* Problem requirements *
Instruction for the data below: set down exactly the lines from the line with "Reload the page" to the line with "The height and width of the screenshot is (1287, 952).", inclusive, and no others.

* Data extract *
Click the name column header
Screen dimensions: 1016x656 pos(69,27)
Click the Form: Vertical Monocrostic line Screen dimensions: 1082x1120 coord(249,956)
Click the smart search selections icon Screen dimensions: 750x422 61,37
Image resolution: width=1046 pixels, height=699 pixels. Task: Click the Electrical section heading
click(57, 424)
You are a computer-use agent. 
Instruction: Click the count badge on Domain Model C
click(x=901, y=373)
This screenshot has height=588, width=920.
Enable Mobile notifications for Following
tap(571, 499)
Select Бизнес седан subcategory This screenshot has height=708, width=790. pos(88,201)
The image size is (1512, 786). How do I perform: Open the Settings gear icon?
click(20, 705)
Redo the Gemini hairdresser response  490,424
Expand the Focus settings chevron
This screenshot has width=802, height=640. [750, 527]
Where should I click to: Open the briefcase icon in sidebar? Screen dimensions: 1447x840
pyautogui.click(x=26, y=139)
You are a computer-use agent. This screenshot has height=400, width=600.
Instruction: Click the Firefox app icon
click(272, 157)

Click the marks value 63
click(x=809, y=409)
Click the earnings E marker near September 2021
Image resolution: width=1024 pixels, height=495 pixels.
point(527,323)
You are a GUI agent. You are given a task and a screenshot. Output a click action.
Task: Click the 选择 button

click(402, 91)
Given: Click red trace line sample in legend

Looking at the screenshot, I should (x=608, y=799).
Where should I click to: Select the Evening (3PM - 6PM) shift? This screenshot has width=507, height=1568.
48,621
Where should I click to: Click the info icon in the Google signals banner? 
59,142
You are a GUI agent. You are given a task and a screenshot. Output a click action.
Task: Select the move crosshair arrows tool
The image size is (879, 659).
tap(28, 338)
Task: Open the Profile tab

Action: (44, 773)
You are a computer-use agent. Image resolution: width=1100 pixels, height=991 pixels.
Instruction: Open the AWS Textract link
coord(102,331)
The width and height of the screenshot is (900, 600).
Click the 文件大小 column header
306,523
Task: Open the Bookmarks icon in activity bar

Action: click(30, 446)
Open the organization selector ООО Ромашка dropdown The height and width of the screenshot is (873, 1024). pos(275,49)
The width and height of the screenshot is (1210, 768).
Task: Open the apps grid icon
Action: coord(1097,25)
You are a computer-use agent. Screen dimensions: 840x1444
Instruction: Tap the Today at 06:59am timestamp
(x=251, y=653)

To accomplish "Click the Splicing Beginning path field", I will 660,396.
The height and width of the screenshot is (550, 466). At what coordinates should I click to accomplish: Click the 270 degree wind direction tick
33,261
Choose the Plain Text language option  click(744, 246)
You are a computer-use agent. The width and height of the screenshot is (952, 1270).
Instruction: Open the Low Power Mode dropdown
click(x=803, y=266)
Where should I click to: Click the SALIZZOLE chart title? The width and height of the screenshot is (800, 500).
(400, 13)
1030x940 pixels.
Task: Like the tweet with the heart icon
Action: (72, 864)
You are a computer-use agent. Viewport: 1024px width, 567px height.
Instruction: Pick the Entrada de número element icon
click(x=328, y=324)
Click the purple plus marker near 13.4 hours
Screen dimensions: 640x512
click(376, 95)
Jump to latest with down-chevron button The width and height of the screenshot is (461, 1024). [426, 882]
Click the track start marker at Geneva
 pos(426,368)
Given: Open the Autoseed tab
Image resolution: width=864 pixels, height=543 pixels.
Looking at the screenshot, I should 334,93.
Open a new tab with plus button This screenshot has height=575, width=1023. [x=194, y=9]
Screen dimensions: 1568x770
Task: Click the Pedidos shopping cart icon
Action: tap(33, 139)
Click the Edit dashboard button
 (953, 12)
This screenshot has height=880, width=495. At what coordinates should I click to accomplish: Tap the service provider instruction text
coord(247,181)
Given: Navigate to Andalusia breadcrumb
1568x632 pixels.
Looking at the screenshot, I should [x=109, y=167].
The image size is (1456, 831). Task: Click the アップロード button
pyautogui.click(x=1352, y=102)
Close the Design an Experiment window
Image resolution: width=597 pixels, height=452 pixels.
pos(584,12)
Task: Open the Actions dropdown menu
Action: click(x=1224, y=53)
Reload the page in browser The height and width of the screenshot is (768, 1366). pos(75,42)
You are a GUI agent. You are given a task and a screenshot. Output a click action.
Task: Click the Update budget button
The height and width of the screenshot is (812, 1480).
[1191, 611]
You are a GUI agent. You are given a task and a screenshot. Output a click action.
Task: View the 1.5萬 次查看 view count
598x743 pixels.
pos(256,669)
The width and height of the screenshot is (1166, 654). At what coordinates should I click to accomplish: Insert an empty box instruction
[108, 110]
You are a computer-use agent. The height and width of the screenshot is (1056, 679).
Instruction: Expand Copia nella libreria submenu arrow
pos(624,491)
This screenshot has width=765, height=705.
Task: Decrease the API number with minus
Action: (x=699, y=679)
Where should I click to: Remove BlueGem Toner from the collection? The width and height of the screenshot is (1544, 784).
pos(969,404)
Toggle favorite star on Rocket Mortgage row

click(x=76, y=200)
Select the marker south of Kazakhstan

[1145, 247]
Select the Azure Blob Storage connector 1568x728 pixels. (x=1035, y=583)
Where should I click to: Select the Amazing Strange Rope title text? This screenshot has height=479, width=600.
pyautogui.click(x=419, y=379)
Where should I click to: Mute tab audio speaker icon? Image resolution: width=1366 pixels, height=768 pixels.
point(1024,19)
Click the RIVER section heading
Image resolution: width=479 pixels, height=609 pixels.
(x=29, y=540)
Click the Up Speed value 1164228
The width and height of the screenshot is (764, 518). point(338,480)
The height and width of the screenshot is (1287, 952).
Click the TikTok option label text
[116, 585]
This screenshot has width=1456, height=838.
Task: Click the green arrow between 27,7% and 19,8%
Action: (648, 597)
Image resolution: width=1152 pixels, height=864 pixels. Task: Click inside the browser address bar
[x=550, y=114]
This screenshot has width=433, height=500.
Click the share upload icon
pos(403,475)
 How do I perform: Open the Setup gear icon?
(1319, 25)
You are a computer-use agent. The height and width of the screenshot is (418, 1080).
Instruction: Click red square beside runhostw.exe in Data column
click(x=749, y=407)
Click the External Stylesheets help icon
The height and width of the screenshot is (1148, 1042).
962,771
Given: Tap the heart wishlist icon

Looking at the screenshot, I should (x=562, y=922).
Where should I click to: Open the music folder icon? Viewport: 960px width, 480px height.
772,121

* Exercise answer *
Reload the page in browser The height and width of the screenshot is (768, 1366). pos(75,42)
You are a GUI agent. You are given a task and a screenshot. Output a click action.
Task: Click the Update budget button
The height and width of the screenshot is (812, 1480).
[1191, 611]
You are a GUI agent. You are given a task and a screenshot. Output a click action.
Task: View the 1.5萬 次查看 view count
598x743 pixels.
pos(256,669)
The width and height of the screenshot is (1166, 654). At what coordinates should I click to accomplish: Insert an empty box instruction
[108, 110]
You are a computer-use agent. The height and width of the screenshot is (1056, 679).
Instruction: Expand Copia nella libreria submenu arrow
pos(624,491)
This screenshot has width=765, height=705.
Task: Decrease the API number with minus
Action: (x=699, y=679)
Where should I click to: Remove BlueGem Toner from the collection? The width and height of the screenshot is (1544, 784).
pos(969,404)
Toggle favorite star on Rocket Mortgage row

click(x=76, y=200)
Select the marker south of Kazakhstan

[1145, 247]
Select the Azure Blob Storage connector 1568x728 pixels. (x=1035, y=583)
Where should I click to: Select the Amazing Strange Rope title text? This screenshot has height=479, width=600.
pyautogui.click(x=419, y=379)
Where should I click to: Mute tab audio speaker icon? Image resolution: width=1366 pixels, height=768 pixels.
point(1024,19)
Click the RIVER section heading
Image resolution: width=479 pixels, height=609 pixels.
(x=29, y=540)
Click the Up Speed value 1164228
The width and height of the screenshot is (764, 518). point(338,480)
The height and width of the screenshot is (1287, 952).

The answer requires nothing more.